(SOURCE MATERIAL begins)
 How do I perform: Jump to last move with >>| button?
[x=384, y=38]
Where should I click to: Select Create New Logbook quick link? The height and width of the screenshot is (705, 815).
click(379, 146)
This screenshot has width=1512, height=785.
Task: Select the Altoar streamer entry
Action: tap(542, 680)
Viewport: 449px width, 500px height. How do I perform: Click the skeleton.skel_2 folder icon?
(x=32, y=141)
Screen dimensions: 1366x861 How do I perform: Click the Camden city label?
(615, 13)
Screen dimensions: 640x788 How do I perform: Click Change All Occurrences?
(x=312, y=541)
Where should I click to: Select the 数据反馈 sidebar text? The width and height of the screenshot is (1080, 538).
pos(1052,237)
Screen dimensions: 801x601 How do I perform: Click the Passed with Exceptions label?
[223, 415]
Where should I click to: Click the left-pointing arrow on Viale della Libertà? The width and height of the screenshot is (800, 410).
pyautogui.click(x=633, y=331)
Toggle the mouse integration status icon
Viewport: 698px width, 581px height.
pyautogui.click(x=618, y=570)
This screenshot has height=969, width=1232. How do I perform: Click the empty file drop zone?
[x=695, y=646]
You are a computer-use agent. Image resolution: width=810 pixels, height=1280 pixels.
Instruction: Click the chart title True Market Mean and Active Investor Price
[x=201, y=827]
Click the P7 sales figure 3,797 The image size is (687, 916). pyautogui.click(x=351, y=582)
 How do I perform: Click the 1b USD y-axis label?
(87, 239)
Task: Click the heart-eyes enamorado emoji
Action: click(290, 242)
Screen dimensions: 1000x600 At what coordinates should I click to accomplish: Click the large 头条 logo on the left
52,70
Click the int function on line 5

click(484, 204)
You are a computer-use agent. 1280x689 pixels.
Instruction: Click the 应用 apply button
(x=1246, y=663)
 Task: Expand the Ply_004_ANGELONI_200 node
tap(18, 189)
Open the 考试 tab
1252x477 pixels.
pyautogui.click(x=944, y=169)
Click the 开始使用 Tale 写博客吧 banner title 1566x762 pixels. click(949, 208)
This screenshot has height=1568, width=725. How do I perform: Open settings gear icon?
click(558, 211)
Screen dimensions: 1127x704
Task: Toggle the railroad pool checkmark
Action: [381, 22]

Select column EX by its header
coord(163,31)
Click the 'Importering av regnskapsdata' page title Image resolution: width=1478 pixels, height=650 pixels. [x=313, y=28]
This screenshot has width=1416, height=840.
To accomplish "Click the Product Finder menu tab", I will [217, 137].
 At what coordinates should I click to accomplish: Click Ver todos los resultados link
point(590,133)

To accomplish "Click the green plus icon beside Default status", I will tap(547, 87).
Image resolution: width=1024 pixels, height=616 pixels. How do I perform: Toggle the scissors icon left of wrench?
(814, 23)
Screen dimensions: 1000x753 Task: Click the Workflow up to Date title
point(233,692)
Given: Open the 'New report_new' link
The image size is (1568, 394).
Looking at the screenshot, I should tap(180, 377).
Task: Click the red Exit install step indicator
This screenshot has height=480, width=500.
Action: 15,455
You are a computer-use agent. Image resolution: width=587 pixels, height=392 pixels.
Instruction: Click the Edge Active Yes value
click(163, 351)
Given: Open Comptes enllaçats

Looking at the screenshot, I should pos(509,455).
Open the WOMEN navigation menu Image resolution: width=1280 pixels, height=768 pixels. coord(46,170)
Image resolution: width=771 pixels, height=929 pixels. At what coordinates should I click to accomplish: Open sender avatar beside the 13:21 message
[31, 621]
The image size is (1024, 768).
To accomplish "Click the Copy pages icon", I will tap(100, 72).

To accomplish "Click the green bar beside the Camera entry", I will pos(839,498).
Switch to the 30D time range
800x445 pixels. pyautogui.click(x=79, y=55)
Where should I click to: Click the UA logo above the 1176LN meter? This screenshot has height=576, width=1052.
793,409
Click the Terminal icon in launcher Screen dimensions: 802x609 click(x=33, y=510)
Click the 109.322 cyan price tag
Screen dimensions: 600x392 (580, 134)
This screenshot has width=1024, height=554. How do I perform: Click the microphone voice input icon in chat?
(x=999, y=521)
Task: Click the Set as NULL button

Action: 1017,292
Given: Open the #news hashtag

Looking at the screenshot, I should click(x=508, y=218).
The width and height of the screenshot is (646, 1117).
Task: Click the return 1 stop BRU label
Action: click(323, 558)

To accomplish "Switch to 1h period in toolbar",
(SOURCE MATERIAL ends)
(HOW TO COMPLETE THIS TASK):
Please reproduce all of the records exactly as they stand.

(EXPECTED ANSWER):
 How do I perform: Jump to last move with >>| button?
[x=384, y=38]
Where should I click to: Select Create New Logbook quick link? The height and width of the screenshot is (705, 815).
click(379, 146)
This screenshot has width=1512, height=785.
Task: Select the Altoar streamer entry
Action: tap(542, 680)
Viewport: 449px width, 500px height. How do I perform: Click the skeleton.skel_2 folder icon?
(x=32, y=141)
Screen dimensions: 1366x861 How do I perform: Click the Camden city label?
(615, 13)
Screen dimensions: 640x788 How do I perform: Click Change All Occurrences?
(x=312, y=541)
Where should I click to: Select the 数据反馈 sidebar text? The width and height of the screenshot is (1080, 538).
pos(1052,237)
Screen dimensions: 801x601 How do I perform: Click the Passed with Exceptions label?
[223, 415]
Where should I click to: Click the left-pointing arrow on Viale della Libertà? The width and height of the screenshot is (800, 410).
pyautogui.click(x=633, y=331)
Toggle the mouse integration status icon
Viewport: 698px width, 581px height.
pyautogui.click(x=618, y=570)
This screenshot has height=969, width=1232. How do I perform: Click the empty file drop zone?
[x=695, y=646]
You are a computer-use agent. Image resolution: width=810 pixels, height=1280 pixels.
Instruction: Click the chart title True Market Mean and Active Investor Price
[x=201, y=827]
Click the P7 sales figure 3,797 The image size is (687, 916). pyautogui.click(x=351, y=582)
 How do I perform: Click the 1b USD y-axis label?
(87, 239)
Task: Click the heart-eyes enamorado emoji
Action: click(290, 242)
Screen dimensions: 1000x600 At what coordinates should I click to accomplish: Click the large 头条 logo on the left
52,70
Click the int function on line 5

click(484, 204)
You are a computer-use agent. 1280x689 pixels.
Instruction: Click the 应用 apply button
(x=1246, y=663)
 Task: Expand the Ply_004_ANGELONI_200 node
tap(18, 189)
Open the 考试 tab
1252x477 pixels.
pyautogui.click(x=944, y=169)
Click the 开始使用 Tale 写博客吧 banner title 1566x762 pixels. click(949, 208)
This screenshot has height=1568, width=725. How do I perform: Open settings gear icon?
click(558, 211)
Screen dimensions: 1127x704
Task: Toggle the railroad pool checkmark
Action: [381, 22]

Select column EX by its header
coord(163,31)
Click the 'Importering av regnskapsdata' page title Image resolution: width=1478 pixels, height=650 pixels. [x=313, y=28]
This screenshot has width=1416, height=840.
To accomplish "Click the Product Finder menu tab", I will [217, 137].
 At what coordinates should I click to accomplish: Click Ver todos los resultados link
point(590,133)

To accomplish "Click the green plus icon beside Default status", I will tap(547, 87).
Image resolution: width=1024 pixels, height=616 pixels. How do I perform: Toggle the scissors icon left of wrench?
(814, 23)
Screen dimensions: 1000x753 Task: Click the Workflow up to Date title
point(233,692)
Given: Open the 'New report_new' link
The image size is (1568, 394).
Looking at the screenshot, I should tap(180, 377).
Task: Click the red Exit install step indicator
This screenshot has height=480, width=500.
Action: 15,455
You are a computer-use agent. Image resolution: width=587 pixels, height=392 pixels.
Instruction: Click the Edge Active Yes value
click(163, 351)
Given: Open Comptes enllaçats

Looking at the screenshot, I should pos(509,455).
Open the WOMEN navigation menu Image resolution: width=1280 pixels, height=768 pixels. coord(46,170)
Image resolution: width=771 pixels, height=929 pixels. At what coordinates should I click to accomplish: Open sender avatar beside the 13:21 message
[31, 621]
The image size is (1024, 768).
To accomplish "Click the Copy pages icon", I will tap(100, 72).

To accomplish "Click the green bar beside the Camera entry", I will pos(839,498).
Switch to the 30D time range
800x445 pixels. pyautogui.click(x=79, y=55)
Where should I click to: Click the UA logo above the 1176LN meter? This screenshot has height=576, width=1052.
793,409
Click the Terminal icon in launcher Screen dimensions: 802x609 click(x=33, y=510)
Click the 109.322 cyan price tag
Screen dimensions: 600x392 (580, 134)
This screenshot has width=1024, height=554. How do I perform: Click the microphone voice input icon in chat?
(x=999, y=521)
Task: Click the Set as NULL button

Action: 1017,292
Given: Open the #news hashtag

Looking at the screenshot, I should click(x=508, y=218).
The width and height of the screenshot is (646, 1117).
Task: Click the return 1 stop BRU label
Action: click(323, 558)

To accomplish "Switch to 1h period in toolbar",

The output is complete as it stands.